The Well Elderly Study conducted over 9 months, in people aged 60 years and above, evaluated the effectiveness of preventive occupational therapy as a way to avoid functional disability. This study showed that the elderly assigned to the occupational therapy group had a better quality of interaction with others, better health, more satisfactory life, better mental health, physical functioning, role functioning, vitality, and social functioning, less pain, and lesser emotional problems.

Occupational therapists who work with marginalized groups of people in society like the elderly should holistically approach treatment because the elderly are more likely to have multiple physical or psychological disorders. Occupational therapy can help the elderly to remain independent and healthy for a longer period, reducing the morbidity and effects of disability as well as health costs.

References

  1. AHRQ (2002). Managing Osteoarthritis.
  2. Brown, J.B (1999). Physical and occupational therapy in nursing homes: medical necessity and quality of care.
  3. Hess, B.B. & Markson, E.W (1990). Growing old in America.
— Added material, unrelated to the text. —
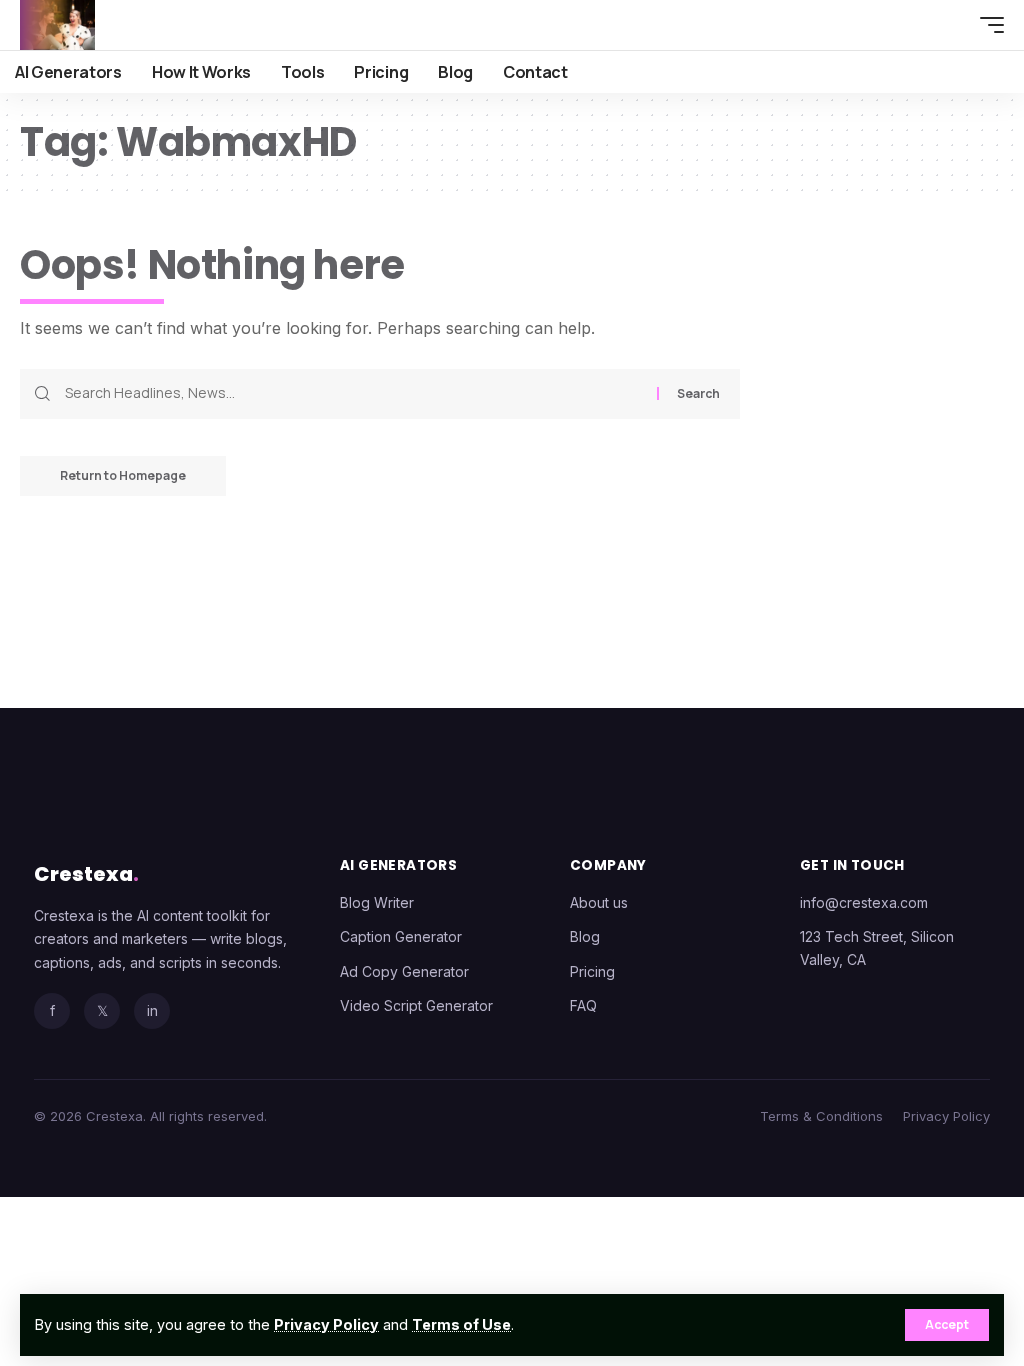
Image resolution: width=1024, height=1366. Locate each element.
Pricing (592, 971)
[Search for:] (353, 394)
Transaction Publishers.
  4. Lewis, S.C (2003). Elder care in occupational therapy. SLACK Incorporated
  5. Meiner, S & Lueckenotte, A.G (2005). Gerontologic nursing. Edition: 3 Elsevier Health Sciences.
  6. Punwar, A.J. & Peloquin, S.M (2000). Occupational therapy: principles and practice. Lippincott Williams & Wilkins.
  7. Van Bruggen, H (2008). Occupational Therapy and Mental Health. Elsevier Health Sciences.
  8. Wilcock, A.A. & Townsend, E. (2000). Occupational terminology interactive dialogue: Occupational justice. Journal of Occupational Science, 7(2), 84-86.